By late morning in New York, the S&P 500 was trading lower, the Nasdaq Composite was under heavier pressure, and the Dow Jones Industrial Average was down more modestly. The pattern reinforced a familiar split inside U.S. benchmarks, with megacap technology and chip shares driving the headline index move even as several non-technology groups showed relative resilience.
The latest reversal followed a strong Monday session, when AI-linked buying helped the S&P 500 climb back to within striking distance of its all-time high, the Nasdaq advanced sharply, and the Dow closed at another record. That rebound now looks less like a clear all-market risk-on signal and more like a volatile retest of the AI trade after a choppy stretch for memory, storage and semiconductor names.
The pressure was most visible in the Nasdaq, where valuation-sensitive growth shares carry greater weight. Semiconductor and memory-related stocks weakened after strong industry profit signals failed to satisfy investors who had already priced in aggressive expectations for AI infrastructure demand. In index terms, that matters because the Nasdaq’s leadership has become increasingly dependent on a relatively narrow group of companies exposed to chips, data centers and cloud spending.
The S&P 500 also felt the effect, even though its broader sector mix softened the decline. When heavyweight technology shares fall, they can outweigh gains elsewhere in the benchmark, creating sessions in which the index appears weaker than the average stock. That dynamic has become a central issue for index traders in July, as investors try to determine whether recent rotation into industrials, financials, health care and defensive sectors can offset sharp moves in the AI complex.
The Dow’s smaller decline highlighted that rotation. Its record close on Monday showed that investors have not abandoned equities broadly, but Tuesday’s pullback suggested they are becoming more selective about paying premium multiples for the fastest-moving growth themes. For portfolio managers tracking U.S. benchmarks, the question is not only whether the S&P 500 can retake record levels, but whether the move can be supported by healthier participation across sectors.
Macro conditions added another layer of caution. Treasury yields remained elevated enough to keep pressure on long-duration growth stocks, while traders waited for the Federal Reserve’s June meeting minutes for clearer signals on how policymakers are balancing slower labor-market data against lingering inflation concerns. Any indication that rate hikes remain on the table could make it harder for richly valued index leaders to regain momentum.
For the S&P 500, the near-term technical setup remains finely balanced. A shallow pullback after Monday’s advance would keep the record-zone narrative intact, especially if buyers step back into technology before the close. A deeper Nasdaq-led slide, however, would raise the risk that last week’s AI volatility was not fully cleared and that index investors may demand broader earnings confirmation before chasing new highs.
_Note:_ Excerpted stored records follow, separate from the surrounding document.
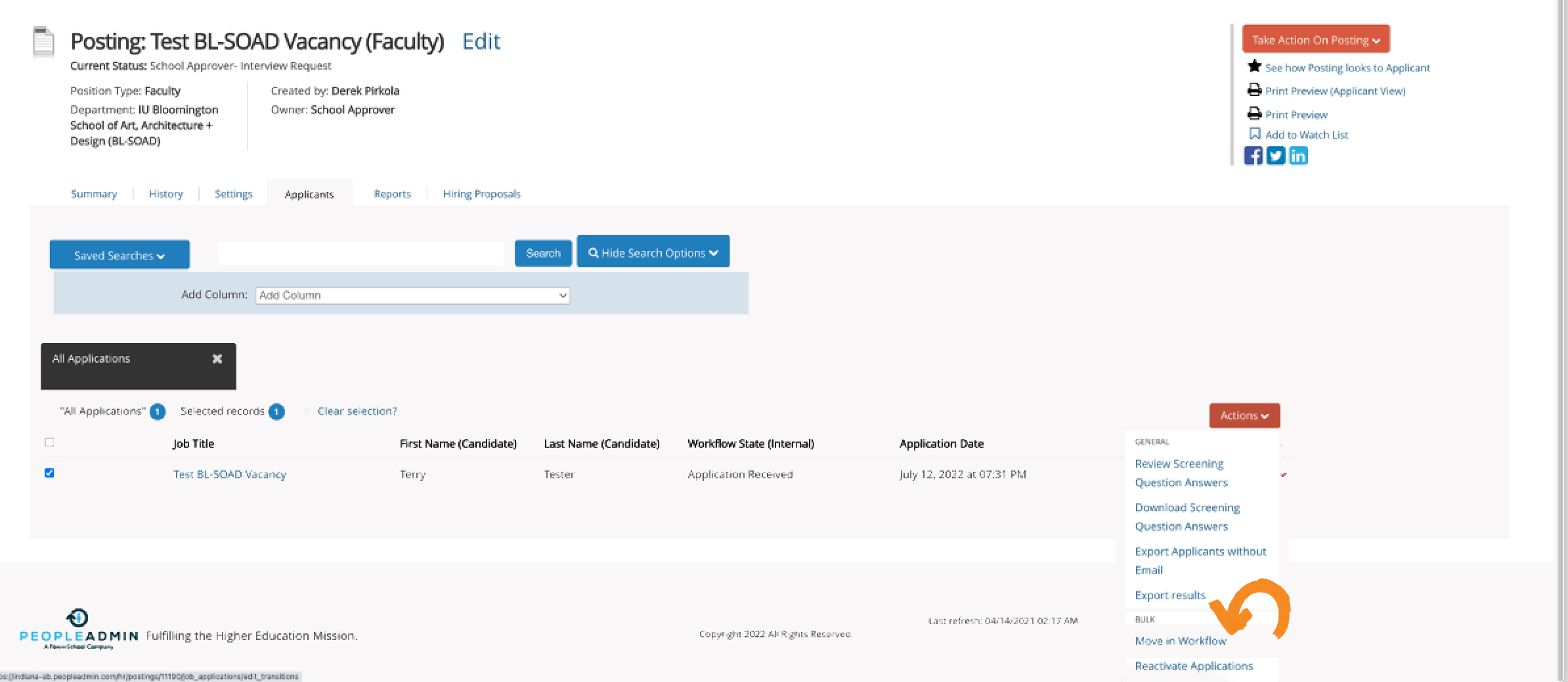Viewport: 1568px width, 682px height.
Task: Uncheck the Test BL-SOAD Vacancy row checkbox
Action: click(x=49, y=473)
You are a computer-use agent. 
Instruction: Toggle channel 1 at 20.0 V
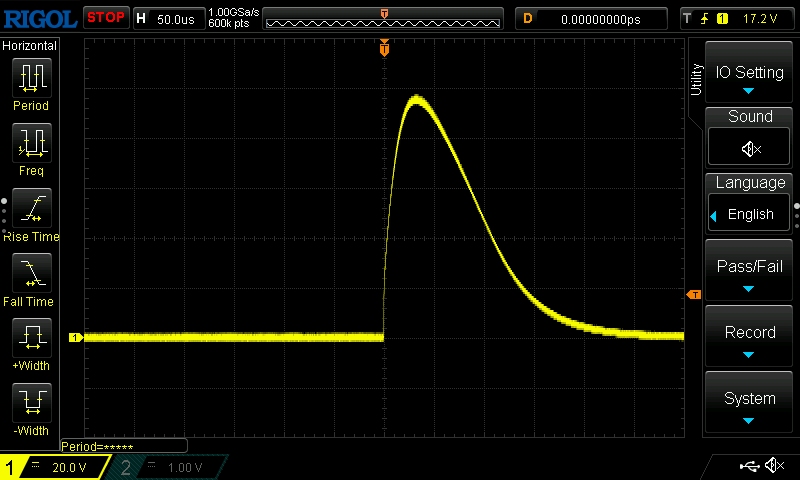tap(57, 467)
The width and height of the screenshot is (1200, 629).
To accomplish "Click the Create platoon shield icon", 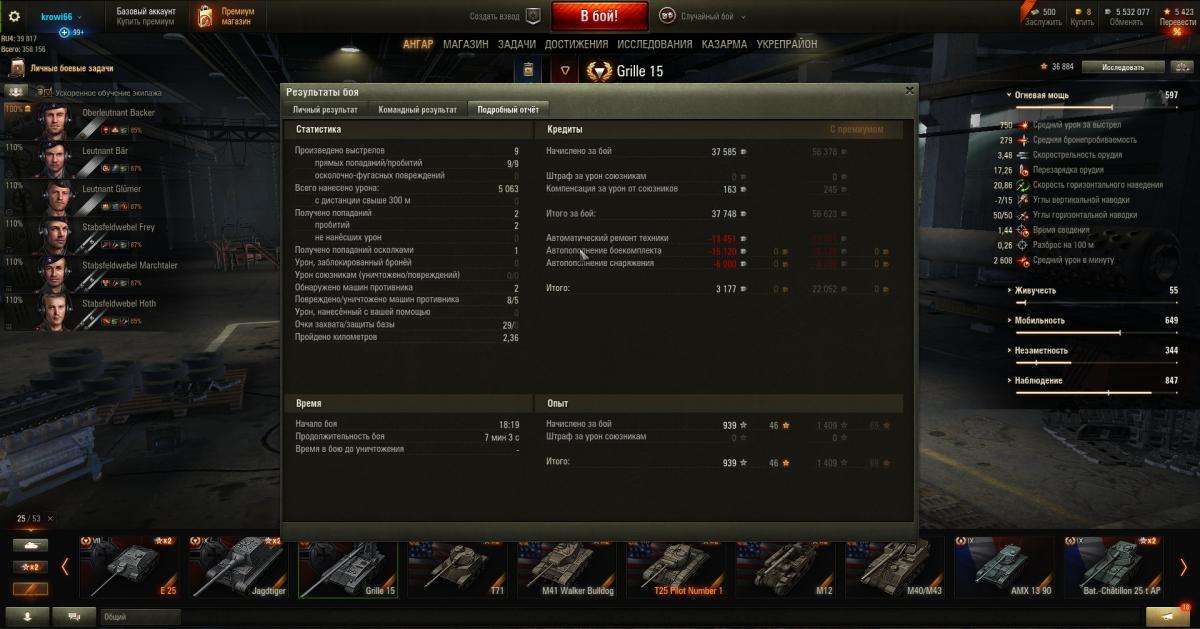I will (533, 16).
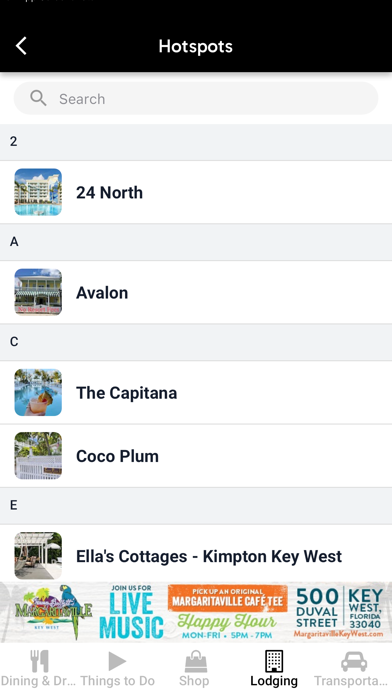The width and height of the screenshot is (392, 696).
Task: Open Ella's Cottages - Kimpton Key West
Action: [196, 554]
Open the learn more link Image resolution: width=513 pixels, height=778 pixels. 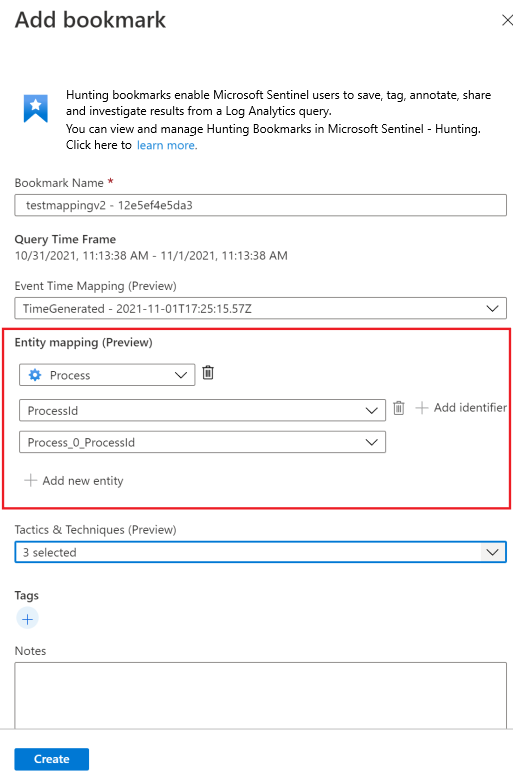coord(167,145)
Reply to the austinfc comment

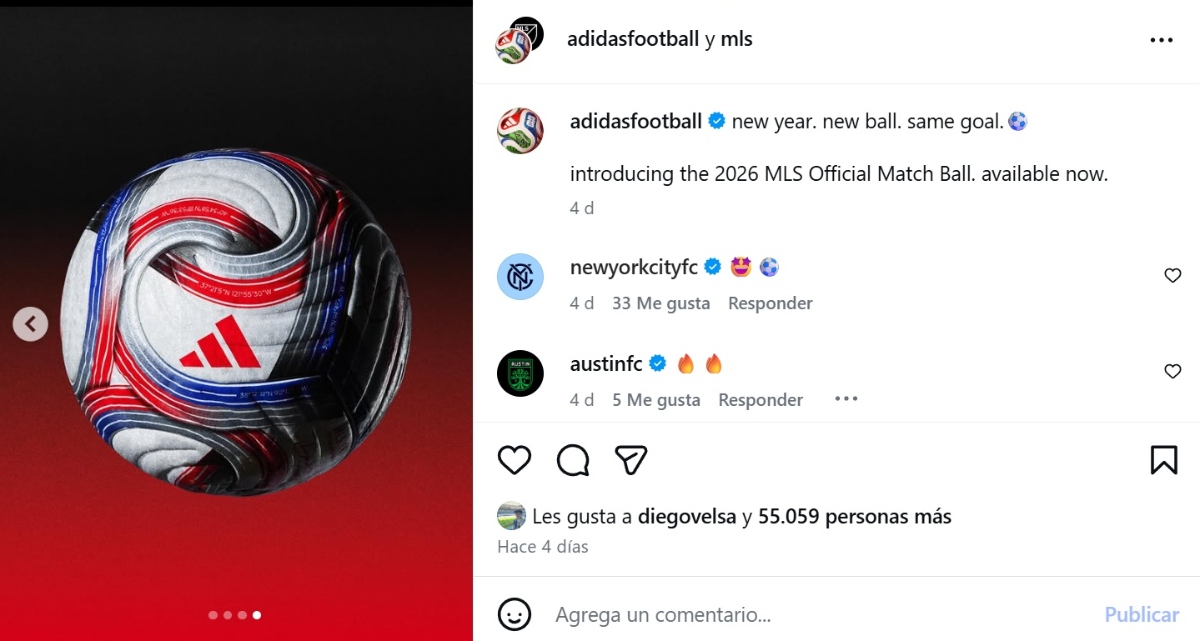(x=760, y=400)
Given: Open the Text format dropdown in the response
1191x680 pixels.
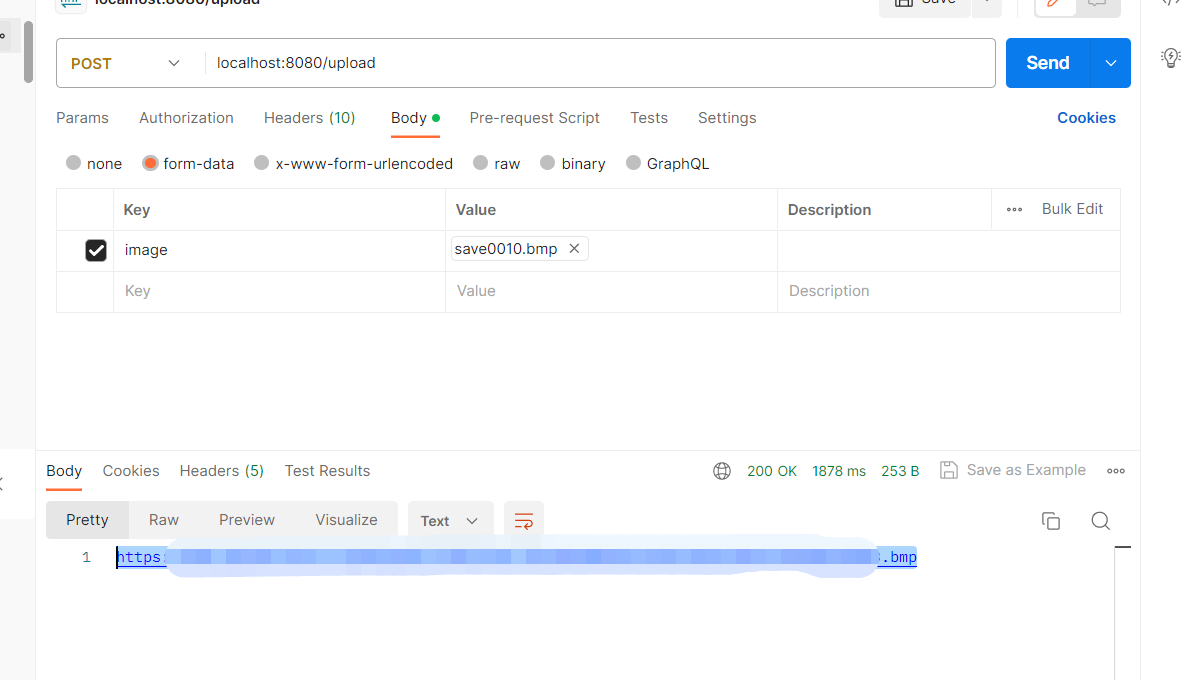Looking at the screenshot, I should [450, 521].
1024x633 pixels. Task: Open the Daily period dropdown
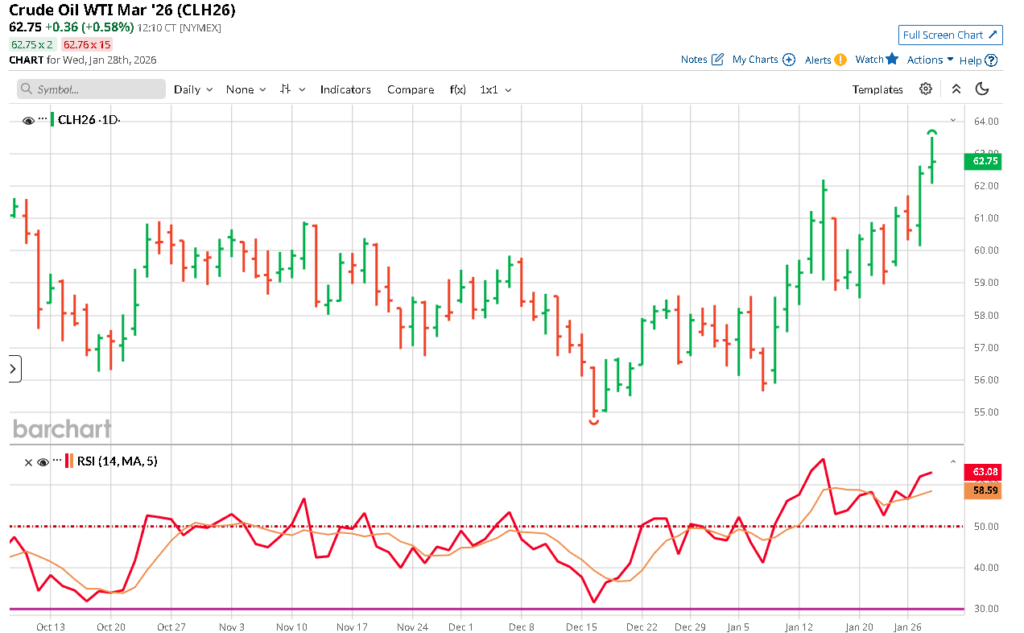point(193,89)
The next test is whether the market can absorb chip-sector turbulence without a wider de-risking move. If breadth improves while the S&P 500 holds above recent support, the index market could stabilize quickly ahead of earnings season. If AI leaders continue to swing sharply, Tuesday’s weakness may become a warning that record-level benchmarks are more fragile than their headline performance suggests.